┌─ TEXTO DE LEITURA

Ano VI, nº 97, 20 de março de 2025

 

Por Thiago Lima*

(Imagem: Tomaz Silva/Agência Brasil)


O ano é 2024. O mundo está há pelo menos 2 anos à beira da Terceira Guerra Mundial, principalmente pela conflagração sobre o território ucraniano e invasão terrestre do território russo, mas com eventos de potencial ignição no Oriente Médio e tensões relevantes nos mares do oriente. Neste contexto, sentam-se à mesa Estados Unidos, Reino Unido, França, Alemanha, Rússia e China. O anfitrião é o Brasil, que propõe a eles e outros membros do G20 um esforço colaborativo, um arranjo de cooperação internacional para enfrentar a fome e a pobreza. 


Estas potências, que se enfrentam diariamente nos campos geoeconômico e geopolítico, concluem as negociações com um aperto de mão. Tácito, é verdade, mas ainda assim um acordo que possui pretensões operativas. Outras potências do G20 com rivalidades latentes participam dessa negociação e contribuem para o acordo que, ao final, foi endossado por todos os membros do Grupo. Trata-se da Aliança Global contra a Fome e a Pobreza, que hoje conta com cerca de 90 países membros. Como isso foi possível?


Como é comum nos eventos sociais, várias condições impulsionam e permitem a ocorrência dos fenômenos. Neste caso específico, quero chamar a atenção para duas condições. Não o faço com pretensão exaustiva, até porque uma análise mais completa só será possível quando os materiais documentais puderem ser pesquisados e as entrevistas em profundidade puderem ser realizadas, idealmente cobrindo diversos países. Trago os pontos aqui, portanto, como contribuições de alguém que viveu, em alguma medida, o método da “Participação Observante”. Participação esta que está informada por alguns anos de pesquisa sobre o tema da Fome nas Relações Internacionais e que ocorre desde a Força Tarefa Conjunta para o Estabelecimento da Aliança Global contra a Fome e a Pobreza (FT Aliança). Estas contribuições de modo algum pretendem ser conclusivas. Se produzirem um debate, teremos cumprido um objetivo importante, que é avançar sobre a compreensão das possibilidades de enfrentamento da fome e da pobreza a partir do nível de análise internacional.


As duas condições a que me refiro são a crise da governança internacional e o papel do presidente Lula durante a presidência brasileira do G20. Antes de avançarmos sobre ela, cabe uma breve explicação sobre o que é a Aliança.

└─

• [INSTRUÇÕES DO EXERCÍCIO] Extraia, sem nenhuma alteração, o trecho do texto sobre a Aliança Global contra a Fome e a Pobreza que começa nas palavras que contêm "As duas condições" e termina em "é a Aliança.".

┌─ DADOS FORNECIDOS

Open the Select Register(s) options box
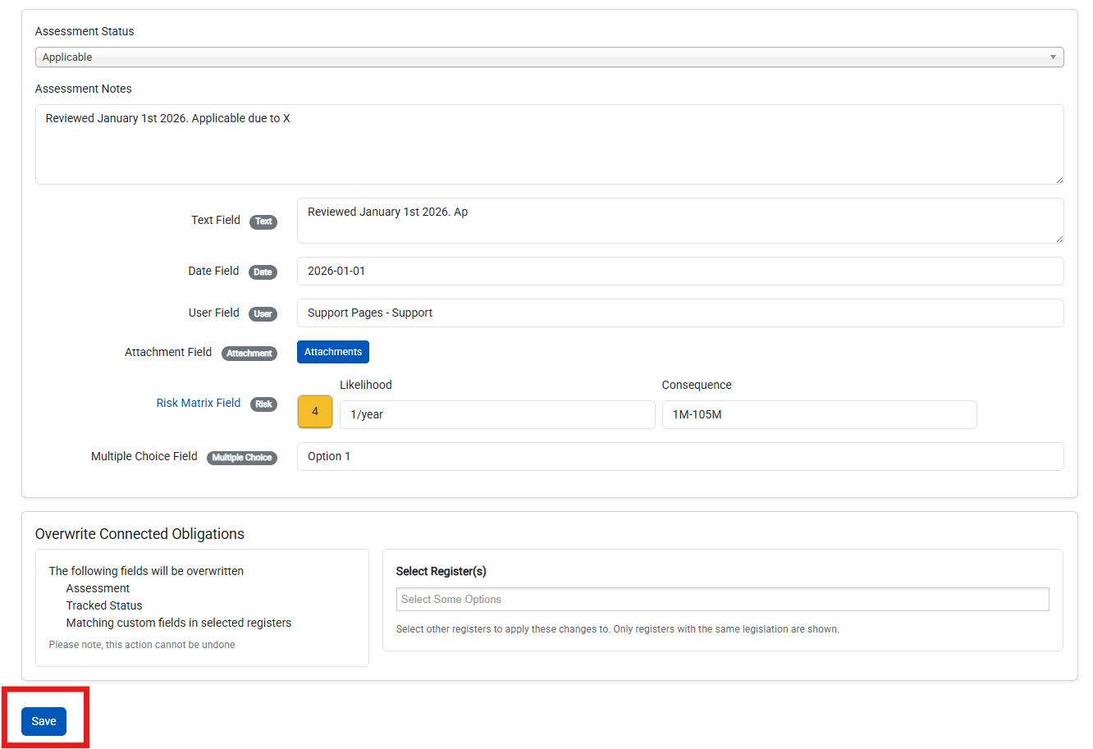Viewport: 1093px width, 749px height. pos(722,600)
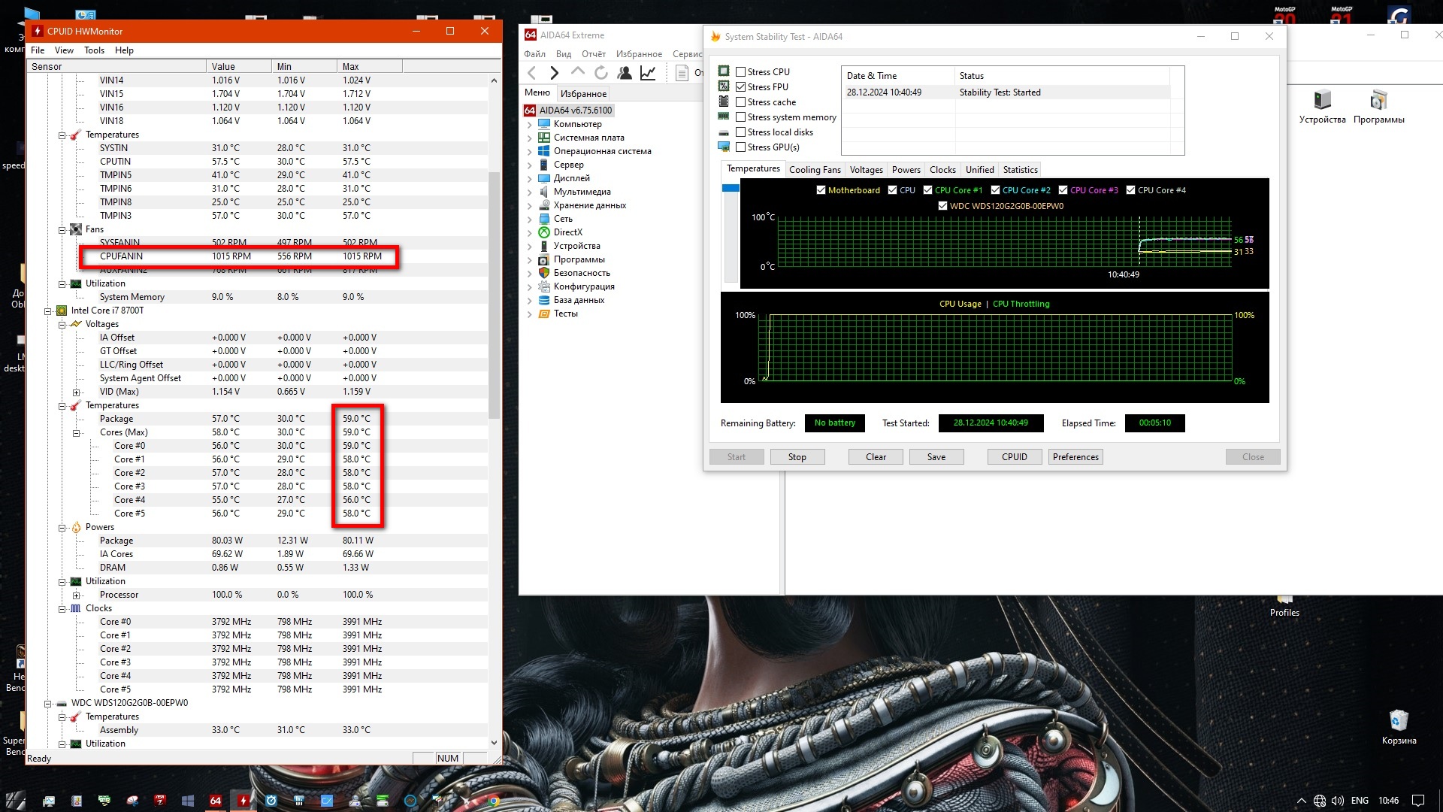Click the AIDA64 forward navigation arrow
The image size is (1443, 812).
click(555, 73)
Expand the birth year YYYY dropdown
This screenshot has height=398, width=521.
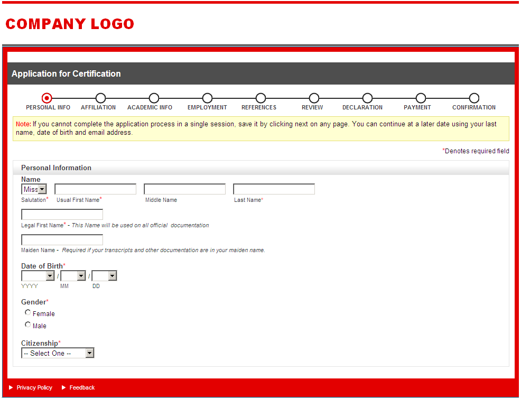pos(38,276)
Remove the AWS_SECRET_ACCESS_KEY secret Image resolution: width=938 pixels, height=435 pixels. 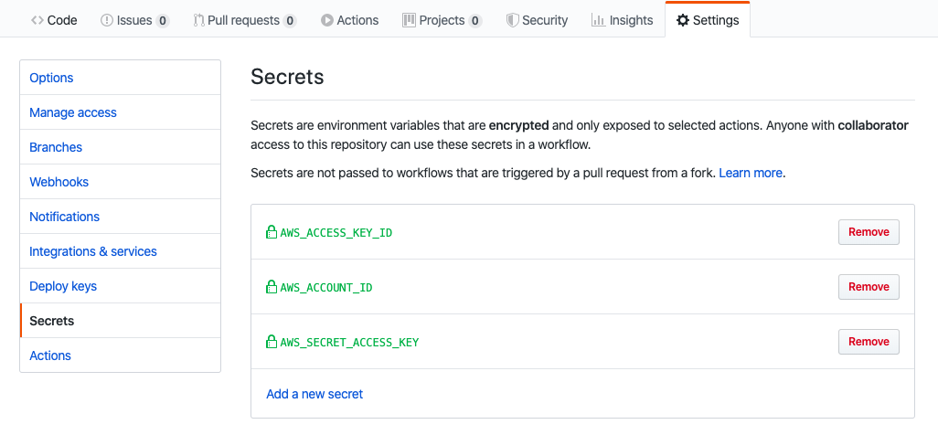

└─

• [RESPOSTA]
As duas condições a que me refiro são a crise da governança internacional e o papel do presidente Lula durante a presidência brasileira do G20. Antes de avançarmos sobre ela, cabe uma breve explicação sobre o que é a Aliança.